第228話 用事

「あれっ……」


 だが、その魔力の乱れは少しずつゴズラグの体内から引いていく。

 そのまま消えるか……?

 そう思ったのだが、最終的にはほんの少しだけ、頭の部分に靄がかかったように残った。

 他の部分は完全に正常に戻ってはいるものの……これはどういうことだろうか?

 わからない。


「……まぁ、ともあれ、ゴズラグさんのことは私たちに任せて、今日のところは帰っていただいても大丈夫ですよ。謝罪は後日、本人に行かせますから」


 職員がそう言った。


「大丈夫なのか? また変に絡まれたりするのは勘弁なんだけど……」


「それについては問題ないと思います。言い訳に聞こえることは重々承知なのですが、本当にゴズラグさんは普段、とても面倒見の良い冒険者なんですよ。またいきなり問題を起こすとは考えにくいです」


「もし起こしたら?」


「厳重注意……では済まないですね。何らかの処分が降るでしょう。場合のよっては冒険者資格の剥奪まであり得ます」


「そうなったら再登録とか出来ないのか?」


「一年経てば出来るのですが、その場合は最低ランクの十星からになります。一度、五つ星まで上がった人間が、初めからコツコツと駆け出しと同じように努力出来るかは微妙なところです。大半の人は、耐えきれなくなって身を落としてしまったりしますね」


「身を落とすって……盗賊とかか?」


「他には、後ろ暗い商売とか、用心棒とかですかね。お金はいいんでしょうけど、そうなってしまうと一生お尋ね者です」


「あー……」


 いくらなんでもそこまでなってほしい、とまでは思ってはいない。

 まぁ、いきなり殴りかかられたんだからそれなりに腹が立っているが、それ以上にゴズラグのあの感じ、については気になっているものもある。

 もしも何か理由があるのなら……その辺を知ってから、しっかりと判断したいところだ。

 だから俺は言った。


「今まではちゃんとしてたんだよな? だったら今回のことはとりあえず俺からは極端な処分とかは求めないよ。あとで宿に来てくれれば」


「本当ですか? それは寛大な言葉でありがたいです。ゴズラグさんにもしっかり伝えておきますね。ええと、宿の場所は……」


 そして、俺が宿の名前を教えると、そのままミリアと一緒に冒険者ギルドを出たのだった。

 


 ******


「いやはや、とんでもない目に遭いましたね」


 ミリアが歩きながら言う。


「まぁなぁ……お約束とは言え、本当にこんなことがあるとは。ある意味感慨深いところはあるけど」


「お約束……?」


 俺の言葉に首を傾げるミリア。

 冒険者ギルドで絡まれる、という実績について、地球では小説でありがちな展開であることを、当然ミリアは知るわけがない。

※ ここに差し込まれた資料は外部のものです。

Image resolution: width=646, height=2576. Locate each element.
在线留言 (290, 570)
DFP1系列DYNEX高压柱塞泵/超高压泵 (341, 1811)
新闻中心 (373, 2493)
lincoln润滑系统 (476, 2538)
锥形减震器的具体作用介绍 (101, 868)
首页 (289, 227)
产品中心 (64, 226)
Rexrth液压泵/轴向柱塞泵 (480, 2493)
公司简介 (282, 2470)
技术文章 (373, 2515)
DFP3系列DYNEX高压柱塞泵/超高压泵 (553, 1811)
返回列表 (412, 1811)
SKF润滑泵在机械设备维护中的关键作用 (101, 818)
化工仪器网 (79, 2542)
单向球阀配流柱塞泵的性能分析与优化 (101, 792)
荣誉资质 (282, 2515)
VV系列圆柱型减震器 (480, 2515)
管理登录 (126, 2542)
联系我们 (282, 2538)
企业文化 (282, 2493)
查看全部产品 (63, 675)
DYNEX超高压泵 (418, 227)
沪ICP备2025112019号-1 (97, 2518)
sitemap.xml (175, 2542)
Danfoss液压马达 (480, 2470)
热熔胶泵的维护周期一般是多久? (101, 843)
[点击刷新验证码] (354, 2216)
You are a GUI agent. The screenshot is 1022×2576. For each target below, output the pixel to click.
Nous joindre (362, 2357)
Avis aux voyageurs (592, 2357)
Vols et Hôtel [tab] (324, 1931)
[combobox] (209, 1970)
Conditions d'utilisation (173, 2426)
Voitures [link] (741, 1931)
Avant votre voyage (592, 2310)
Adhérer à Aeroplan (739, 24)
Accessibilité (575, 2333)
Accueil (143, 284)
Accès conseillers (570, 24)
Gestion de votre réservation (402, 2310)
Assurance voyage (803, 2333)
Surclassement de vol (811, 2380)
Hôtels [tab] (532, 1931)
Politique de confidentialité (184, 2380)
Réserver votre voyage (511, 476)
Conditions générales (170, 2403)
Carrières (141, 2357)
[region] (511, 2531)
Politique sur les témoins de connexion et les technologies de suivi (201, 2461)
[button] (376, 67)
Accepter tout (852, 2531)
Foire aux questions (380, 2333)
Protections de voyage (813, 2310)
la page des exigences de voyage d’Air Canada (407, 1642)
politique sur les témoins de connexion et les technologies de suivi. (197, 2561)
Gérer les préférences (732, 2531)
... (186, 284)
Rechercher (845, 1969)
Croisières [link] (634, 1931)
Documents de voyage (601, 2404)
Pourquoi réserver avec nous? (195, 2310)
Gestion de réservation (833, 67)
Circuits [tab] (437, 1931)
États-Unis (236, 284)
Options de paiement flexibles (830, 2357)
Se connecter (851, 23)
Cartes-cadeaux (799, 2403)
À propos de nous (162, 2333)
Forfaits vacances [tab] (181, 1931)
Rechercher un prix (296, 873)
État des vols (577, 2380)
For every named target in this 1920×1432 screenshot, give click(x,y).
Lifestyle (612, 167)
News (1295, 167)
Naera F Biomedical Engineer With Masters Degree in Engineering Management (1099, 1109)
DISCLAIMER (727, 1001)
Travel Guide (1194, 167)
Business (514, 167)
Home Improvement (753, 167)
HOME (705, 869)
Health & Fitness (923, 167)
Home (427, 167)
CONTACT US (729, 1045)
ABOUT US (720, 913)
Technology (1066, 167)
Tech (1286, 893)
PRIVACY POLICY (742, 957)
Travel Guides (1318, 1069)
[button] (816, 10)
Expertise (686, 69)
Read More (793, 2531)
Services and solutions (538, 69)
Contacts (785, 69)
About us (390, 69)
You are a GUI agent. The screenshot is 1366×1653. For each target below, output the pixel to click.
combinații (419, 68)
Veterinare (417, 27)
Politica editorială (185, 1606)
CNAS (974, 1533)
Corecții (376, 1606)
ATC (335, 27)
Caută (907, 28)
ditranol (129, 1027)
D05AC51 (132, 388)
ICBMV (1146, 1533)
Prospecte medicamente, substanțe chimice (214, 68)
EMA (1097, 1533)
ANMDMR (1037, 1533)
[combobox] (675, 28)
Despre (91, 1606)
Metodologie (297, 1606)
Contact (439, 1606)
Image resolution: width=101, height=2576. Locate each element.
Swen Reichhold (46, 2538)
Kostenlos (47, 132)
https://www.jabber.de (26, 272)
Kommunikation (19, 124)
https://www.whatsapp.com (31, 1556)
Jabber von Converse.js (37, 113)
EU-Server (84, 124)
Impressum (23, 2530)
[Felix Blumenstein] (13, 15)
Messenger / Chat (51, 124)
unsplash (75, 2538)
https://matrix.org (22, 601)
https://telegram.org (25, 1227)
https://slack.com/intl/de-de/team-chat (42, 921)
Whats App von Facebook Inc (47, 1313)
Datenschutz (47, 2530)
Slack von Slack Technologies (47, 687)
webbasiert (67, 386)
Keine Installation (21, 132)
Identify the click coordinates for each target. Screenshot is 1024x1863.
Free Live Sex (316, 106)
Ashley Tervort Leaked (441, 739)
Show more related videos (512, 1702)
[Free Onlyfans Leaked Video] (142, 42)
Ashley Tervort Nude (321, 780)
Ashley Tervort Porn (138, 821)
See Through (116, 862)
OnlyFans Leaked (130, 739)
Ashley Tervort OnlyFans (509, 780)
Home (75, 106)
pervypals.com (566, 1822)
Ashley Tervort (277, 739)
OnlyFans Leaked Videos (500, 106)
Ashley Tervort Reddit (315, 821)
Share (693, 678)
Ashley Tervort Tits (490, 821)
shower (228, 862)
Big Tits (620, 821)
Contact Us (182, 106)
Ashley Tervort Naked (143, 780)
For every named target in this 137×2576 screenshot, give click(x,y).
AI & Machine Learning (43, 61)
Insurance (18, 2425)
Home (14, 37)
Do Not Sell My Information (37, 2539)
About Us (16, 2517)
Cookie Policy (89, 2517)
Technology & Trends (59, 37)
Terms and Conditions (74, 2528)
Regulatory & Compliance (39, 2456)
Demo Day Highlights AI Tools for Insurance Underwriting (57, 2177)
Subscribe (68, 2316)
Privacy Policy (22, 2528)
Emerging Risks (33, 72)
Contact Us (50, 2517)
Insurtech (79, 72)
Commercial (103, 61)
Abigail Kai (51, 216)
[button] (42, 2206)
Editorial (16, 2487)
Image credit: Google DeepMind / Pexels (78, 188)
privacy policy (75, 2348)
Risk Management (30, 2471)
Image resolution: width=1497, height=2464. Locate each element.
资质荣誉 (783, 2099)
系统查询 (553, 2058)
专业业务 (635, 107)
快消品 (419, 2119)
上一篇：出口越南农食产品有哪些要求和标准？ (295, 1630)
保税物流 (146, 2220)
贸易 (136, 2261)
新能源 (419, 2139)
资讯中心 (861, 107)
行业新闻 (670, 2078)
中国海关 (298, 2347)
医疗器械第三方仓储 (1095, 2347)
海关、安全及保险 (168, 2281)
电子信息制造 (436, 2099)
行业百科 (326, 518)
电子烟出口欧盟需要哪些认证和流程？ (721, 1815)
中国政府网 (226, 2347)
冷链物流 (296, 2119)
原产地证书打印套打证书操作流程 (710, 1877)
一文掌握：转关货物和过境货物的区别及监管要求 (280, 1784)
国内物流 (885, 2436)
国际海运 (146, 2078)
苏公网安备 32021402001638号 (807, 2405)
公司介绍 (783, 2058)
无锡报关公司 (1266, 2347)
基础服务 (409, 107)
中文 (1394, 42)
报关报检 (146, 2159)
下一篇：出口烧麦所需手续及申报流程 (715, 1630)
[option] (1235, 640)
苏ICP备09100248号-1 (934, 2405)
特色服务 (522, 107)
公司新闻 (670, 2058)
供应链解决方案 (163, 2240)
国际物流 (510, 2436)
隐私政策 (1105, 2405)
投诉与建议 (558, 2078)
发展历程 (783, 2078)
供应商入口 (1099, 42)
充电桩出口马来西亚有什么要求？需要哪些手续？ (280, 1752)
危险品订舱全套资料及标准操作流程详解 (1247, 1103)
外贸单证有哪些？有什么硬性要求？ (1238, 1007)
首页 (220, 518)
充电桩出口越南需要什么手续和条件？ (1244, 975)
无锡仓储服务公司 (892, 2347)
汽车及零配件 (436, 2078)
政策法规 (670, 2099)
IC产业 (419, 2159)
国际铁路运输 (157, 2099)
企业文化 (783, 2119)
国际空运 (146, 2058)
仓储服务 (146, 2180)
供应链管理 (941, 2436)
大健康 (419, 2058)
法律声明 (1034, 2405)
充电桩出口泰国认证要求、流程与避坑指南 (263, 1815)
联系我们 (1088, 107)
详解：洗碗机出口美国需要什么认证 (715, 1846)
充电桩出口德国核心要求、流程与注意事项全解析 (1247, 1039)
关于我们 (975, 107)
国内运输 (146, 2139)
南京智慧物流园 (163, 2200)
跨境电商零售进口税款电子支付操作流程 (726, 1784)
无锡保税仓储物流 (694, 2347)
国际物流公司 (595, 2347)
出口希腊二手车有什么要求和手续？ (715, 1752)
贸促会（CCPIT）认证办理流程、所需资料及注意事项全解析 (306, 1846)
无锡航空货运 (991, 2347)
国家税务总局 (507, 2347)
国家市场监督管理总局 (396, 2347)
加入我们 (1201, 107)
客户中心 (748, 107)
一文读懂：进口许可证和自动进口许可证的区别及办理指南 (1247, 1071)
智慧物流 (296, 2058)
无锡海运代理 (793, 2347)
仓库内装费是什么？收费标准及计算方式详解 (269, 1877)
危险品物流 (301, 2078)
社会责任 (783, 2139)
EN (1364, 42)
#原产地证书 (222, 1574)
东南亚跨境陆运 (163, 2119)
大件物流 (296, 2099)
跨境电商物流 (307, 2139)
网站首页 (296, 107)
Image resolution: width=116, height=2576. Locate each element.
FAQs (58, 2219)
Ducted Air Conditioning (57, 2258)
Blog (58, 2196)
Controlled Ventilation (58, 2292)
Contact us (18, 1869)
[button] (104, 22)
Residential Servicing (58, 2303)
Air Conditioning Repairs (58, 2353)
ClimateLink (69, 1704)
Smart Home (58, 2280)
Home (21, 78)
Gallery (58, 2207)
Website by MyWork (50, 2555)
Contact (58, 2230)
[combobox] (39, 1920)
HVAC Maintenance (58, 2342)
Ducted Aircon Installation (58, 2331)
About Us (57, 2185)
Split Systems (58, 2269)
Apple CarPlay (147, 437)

 お約束、という言葉自体の意味は、《ステータスプレート》の力によって伝わっているのだろうが、どういう意味でそれを言っているかは分からないだろう。

 だから俺は、


「いや、こっちの話だ。それより、今日の用事は他には……」


「あぁ、そうですね。鍛冶屋と魔導具店に行くんでした」


 鍛冶屋の方は、俺ではなくミリアが自分の武具を揃えたいためだ。

 俺の方は既に自前の武具がある。

 まぁ、もしもこっちの世界の武具に良さげなものがあったとしたら買うのもやぶさかではない。

 ただ、俺の持ってる剣は結構な品なので、おそらくは必要ないと思う。

 エリザも、俺の剣を見て、相当な逸品と言っていたからな。

 仮にこれより優れた品があってもそうそう買えなさそうな気がする。

 ちなみに、魔導具店については俺が行きたいと言ったのだ。


「《灯火》の魔導具以外にも、色々と並んでるんだろ? それに、魔導具製作用の工具とかもあるって……」


「そうですよ。でも珍しいですね、職人の技術を身につけたいなんて。冒険者と両立するのは大変ですよ?」


「かもしれないけどな。ま、無理そうだったら諦めるさ……」


「それがいいです。あっ、教科書も必要でしょうから、本屋も追加ですね!」


 そんなことを話しつつ、俺たちは大通りを進んでいく。